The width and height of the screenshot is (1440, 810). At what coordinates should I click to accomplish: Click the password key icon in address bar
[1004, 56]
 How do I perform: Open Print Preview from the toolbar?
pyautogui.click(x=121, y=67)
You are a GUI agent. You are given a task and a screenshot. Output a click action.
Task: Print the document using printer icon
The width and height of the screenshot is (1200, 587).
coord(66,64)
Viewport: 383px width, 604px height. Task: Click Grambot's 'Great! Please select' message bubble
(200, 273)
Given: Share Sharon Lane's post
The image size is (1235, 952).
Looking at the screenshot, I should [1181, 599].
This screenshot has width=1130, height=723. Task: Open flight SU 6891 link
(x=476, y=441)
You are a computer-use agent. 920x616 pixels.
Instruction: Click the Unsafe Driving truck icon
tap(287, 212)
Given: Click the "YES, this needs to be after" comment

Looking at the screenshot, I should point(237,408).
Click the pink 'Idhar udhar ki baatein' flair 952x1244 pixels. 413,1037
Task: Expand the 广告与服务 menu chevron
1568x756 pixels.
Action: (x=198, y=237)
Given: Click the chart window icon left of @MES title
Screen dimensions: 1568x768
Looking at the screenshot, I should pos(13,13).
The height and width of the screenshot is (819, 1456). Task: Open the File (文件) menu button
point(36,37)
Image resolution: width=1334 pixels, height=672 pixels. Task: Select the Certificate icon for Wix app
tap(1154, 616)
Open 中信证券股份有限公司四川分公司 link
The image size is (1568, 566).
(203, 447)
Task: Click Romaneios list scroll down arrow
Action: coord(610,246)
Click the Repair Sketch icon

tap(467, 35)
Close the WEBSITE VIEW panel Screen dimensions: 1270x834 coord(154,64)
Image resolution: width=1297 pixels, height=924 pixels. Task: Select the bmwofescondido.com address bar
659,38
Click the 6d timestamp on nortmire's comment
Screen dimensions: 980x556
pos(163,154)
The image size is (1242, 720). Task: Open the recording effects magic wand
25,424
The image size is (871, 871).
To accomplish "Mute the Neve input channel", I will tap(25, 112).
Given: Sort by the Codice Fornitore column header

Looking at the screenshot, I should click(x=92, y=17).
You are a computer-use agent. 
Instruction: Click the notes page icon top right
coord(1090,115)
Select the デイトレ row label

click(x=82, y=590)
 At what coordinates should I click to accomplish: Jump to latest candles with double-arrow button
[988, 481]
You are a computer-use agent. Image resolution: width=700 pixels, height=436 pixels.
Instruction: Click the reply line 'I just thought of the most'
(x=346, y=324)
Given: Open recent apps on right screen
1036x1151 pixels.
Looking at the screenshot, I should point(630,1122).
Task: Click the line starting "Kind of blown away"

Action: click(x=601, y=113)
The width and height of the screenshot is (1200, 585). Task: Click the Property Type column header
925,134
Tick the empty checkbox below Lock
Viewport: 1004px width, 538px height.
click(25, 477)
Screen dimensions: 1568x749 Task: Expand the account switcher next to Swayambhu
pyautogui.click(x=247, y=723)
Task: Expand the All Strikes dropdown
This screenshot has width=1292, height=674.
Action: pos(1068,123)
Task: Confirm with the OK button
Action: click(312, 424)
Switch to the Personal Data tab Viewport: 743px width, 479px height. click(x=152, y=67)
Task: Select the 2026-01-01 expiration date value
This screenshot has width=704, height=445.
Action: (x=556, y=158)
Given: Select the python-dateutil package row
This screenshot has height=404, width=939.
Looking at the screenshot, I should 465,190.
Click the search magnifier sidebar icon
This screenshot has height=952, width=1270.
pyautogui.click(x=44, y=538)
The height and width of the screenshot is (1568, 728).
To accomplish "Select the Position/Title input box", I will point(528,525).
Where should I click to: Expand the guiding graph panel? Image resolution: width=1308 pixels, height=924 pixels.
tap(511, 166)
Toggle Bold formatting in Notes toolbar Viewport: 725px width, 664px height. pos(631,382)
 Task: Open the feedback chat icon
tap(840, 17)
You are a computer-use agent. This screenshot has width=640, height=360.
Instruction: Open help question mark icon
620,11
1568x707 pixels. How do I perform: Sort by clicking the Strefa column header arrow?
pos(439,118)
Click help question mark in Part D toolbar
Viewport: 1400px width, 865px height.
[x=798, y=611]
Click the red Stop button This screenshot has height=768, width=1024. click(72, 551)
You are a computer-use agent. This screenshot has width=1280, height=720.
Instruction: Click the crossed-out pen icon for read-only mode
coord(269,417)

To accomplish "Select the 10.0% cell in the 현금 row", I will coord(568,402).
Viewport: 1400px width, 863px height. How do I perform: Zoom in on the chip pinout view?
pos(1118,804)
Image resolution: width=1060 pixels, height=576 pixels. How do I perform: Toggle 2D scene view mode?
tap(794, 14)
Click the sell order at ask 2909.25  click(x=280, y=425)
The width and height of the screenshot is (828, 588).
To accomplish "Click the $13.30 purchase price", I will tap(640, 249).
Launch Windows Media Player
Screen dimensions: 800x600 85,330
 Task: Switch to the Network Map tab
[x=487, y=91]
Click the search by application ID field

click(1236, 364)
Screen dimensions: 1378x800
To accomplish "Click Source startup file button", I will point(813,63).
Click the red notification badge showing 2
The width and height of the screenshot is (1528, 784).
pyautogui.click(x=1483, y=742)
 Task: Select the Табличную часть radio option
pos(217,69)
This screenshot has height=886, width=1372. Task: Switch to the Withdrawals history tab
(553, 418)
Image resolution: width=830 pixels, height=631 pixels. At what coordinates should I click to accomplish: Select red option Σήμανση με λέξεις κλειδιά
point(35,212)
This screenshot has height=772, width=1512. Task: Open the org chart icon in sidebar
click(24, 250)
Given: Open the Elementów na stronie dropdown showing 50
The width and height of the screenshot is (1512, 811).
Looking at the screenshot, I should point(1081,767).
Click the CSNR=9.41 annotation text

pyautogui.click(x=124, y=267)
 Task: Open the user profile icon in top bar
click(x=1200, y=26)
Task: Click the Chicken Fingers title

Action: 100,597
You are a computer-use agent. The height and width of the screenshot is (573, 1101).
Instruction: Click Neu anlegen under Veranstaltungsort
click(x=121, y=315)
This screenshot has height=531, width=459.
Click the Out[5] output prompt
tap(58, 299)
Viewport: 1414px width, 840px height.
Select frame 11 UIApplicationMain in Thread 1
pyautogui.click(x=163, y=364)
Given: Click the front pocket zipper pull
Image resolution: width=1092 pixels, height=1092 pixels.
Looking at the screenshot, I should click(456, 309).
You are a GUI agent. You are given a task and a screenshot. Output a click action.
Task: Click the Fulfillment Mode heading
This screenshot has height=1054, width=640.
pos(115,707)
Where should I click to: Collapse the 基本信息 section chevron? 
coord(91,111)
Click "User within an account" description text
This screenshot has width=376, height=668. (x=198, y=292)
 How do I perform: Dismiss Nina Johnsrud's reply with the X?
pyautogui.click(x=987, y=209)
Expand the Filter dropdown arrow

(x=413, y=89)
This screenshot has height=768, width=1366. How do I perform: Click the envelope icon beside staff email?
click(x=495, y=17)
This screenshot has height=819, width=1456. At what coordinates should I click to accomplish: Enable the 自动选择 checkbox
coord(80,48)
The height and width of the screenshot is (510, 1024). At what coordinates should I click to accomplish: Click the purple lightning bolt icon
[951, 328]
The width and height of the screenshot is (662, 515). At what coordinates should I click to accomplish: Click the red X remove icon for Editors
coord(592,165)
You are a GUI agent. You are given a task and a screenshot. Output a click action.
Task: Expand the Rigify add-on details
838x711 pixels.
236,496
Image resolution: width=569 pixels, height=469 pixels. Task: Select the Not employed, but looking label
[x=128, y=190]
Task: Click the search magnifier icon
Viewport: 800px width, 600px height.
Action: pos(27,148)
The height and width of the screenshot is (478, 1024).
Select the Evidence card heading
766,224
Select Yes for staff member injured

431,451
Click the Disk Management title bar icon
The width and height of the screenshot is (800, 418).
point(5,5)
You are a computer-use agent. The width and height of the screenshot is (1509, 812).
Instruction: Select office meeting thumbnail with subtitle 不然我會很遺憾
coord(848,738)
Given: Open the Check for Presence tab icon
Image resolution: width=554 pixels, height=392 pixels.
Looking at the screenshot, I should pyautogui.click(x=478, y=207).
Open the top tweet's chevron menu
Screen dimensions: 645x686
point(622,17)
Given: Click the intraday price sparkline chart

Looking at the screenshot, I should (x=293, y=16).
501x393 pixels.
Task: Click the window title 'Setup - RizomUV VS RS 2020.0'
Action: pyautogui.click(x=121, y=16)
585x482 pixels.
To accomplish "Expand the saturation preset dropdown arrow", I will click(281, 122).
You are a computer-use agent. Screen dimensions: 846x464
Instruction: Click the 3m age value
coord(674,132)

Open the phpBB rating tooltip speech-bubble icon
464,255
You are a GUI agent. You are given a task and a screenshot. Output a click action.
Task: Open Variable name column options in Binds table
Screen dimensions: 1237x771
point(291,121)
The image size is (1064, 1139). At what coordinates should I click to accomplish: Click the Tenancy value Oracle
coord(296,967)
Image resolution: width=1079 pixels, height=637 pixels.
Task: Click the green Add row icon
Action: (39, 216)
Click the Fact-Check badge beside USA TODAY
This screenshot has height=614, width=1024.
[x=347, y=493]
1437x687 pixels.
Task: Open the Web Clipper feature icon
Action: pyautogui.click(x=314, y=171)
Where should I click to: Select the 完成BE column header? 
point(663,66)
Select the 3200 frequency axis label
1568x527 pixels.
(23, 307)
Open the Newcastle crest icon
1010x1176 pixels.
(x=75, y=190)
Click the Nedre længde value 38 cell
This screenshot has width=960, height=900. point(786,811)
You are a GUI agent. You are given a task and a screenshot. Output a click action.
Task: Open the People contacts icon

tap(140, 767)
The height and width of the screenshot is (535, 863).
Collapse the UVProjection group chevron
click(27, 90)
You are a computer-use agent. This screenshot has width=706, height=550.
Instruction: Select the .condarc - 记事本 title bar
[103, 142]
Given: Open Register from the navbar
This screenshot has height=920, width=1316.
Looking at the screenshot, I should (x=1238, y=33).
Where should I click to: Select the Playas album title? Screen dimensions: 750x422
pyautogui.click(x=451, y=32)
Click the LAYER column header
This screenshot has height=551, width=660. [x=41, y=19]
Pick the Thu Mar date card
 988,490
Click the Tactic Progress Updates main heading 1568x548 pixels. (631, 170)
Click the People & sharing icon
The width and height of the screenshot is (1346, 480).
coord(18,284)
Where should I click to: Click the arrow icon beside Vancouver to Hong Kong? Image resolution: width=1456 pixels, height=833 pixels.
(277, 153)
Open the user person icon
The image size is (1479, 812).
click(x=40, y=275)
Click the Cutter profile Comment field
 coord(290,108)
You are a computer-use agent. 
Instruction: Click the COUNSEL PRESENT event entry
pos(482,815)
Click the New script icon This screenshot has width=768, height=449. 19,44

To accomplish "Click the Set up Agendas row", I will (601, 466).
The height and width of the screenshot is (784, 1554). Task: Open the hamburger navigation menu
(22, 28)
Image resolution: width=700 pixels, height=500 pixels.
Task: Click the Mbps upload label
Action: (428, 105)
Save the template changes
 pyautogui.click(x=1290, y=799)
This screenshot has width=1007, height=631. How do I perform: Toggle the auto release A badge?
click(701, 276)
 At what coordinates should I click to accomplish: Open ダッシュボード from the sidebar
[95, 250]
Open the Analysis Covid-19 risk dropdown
....................
## TASK TO COMPLETE
Can you write out, word for word, the items above from their very start through the line containing "(x=476, y=441)", inclusive?

## FULL ANSWER
The width and height of the screenshot is (1440, 810). At what coordinates should I click to accomplish: Click the password key icon in address bar
[1004, 56]
 How do I perform: Open Print Preview from the toolbar?
pyautogui.click(x=121, y=67)
You are a GUI agent. You are given a task and a screenshot. Output a click action.
Task: Print the document using printer icon
The width and height of the screenshot is (1200, 587).
coord(66,64)
Viewport: 383px width, 604px height. Task: Click Grambot's 'Great! Please select' message bubble
(200, 273)
Given: Share Sharon Lane's post
The image size is (1235, 952).
Looking at the screenshot, I should [1181, 599].
This screenshot has width=1130, height=723. Task: Open flight SU 6891 link
(x=476, y=441)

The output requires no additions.